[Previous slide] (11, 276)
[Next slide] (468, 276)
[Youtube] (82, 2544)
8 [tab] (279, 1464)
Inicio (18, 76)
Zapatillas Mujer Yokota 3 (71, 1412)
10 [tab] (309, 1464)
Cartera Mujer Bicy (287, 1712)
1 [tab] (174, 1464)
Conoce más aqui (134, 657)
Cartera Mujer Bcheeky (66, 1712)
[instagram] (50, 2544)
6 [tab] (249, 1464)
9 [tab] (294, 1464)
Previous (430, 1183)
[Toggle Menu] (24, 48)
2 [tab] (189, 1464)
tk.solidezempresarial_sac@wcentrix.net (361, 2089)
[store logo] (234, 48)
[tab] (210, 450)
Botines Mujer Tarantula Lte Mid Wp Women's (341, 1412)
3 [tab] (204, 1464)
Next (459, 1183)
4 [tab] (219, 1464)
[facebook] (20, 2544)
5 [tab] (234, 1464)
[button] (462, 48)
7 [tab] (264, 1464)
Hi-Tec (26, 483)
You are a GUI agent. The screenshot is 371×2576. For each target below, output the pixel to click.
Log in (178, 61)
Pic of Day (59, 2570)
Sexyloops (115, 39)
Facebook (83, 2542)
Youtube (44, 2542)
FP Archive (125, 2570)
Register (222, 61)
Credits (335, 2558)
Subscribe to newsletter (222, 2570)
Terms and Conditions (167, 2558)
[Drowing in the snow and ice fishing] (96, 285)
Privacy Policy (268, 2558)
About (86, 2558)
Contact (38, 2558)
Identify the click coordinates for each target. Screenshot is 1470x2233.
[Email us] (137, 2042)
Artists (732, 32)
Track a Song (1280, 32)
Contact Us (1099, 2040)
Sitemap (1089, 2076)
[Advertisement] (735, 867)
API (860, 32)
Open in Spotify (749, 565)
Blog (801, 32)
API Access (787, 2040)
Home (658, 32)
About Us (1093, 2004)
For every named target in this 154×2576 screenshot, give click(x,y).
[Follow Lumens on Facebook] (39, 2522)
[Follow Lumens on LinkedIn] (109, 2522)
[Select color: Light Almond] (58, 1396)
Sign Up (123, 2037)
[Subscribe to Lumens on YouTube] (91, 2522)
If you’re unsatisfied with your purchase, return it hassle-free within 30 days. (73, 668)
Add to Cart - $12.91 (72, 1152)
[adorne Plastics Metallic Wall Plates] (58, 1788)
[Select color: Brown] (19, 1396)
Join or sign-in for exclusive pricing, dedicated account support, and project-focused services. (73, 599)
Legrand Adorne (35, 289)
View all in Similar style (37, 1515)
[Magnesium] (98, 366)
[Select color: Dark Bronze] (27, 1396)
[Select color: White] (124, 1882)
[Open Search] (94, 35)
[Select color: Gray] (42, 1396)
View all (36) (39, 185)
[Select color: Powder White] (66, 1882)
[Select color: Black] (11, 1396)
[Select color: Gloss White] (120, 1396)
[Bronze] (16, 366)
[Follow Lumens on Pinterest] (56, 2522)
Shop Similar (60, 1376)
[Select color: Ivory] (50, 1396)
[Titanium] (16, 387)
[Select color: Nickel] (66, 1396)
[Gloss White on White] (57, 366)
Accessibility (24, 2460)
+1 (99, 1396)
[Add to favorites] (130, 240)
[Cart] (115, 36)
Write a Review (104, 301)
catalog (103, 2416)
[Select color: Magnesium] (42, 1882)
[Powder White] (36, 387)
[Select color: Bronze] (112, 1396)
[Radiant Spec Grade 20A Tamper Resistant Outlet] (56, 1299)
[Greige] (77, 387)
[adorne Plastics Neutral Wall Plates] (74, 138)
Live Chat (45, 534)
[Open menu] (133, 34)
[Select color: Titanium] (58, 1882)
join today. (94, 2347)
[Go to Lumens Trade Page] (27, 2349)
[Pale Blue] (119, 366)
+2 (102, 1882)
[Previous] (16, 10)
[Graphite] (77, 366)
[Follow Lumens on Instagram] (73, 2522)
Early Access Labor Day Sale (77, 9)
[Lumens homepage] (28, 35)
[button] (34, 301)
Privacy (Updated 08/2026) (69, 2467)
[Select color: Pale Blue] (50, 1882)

+-------+

TASK REQUIREMENTS: Check each line above for the string "Lumens" and show the ones that have it.

EXERCISE ANSWER:
[Follow Lumens on Facebook] (39, 2522)
[Follow Lumens on LinkedIn] (109, 2522)
[Subscribe to Lumens on YouTube] (91, 2522)
[Follow Lumens on Pinterest] (56, 2522)
[Go to Lumens Trade Page] (27, 2349)
[Follow Lumens on Instagram] (73, 2522)
[Lumens homepage] (28, 35)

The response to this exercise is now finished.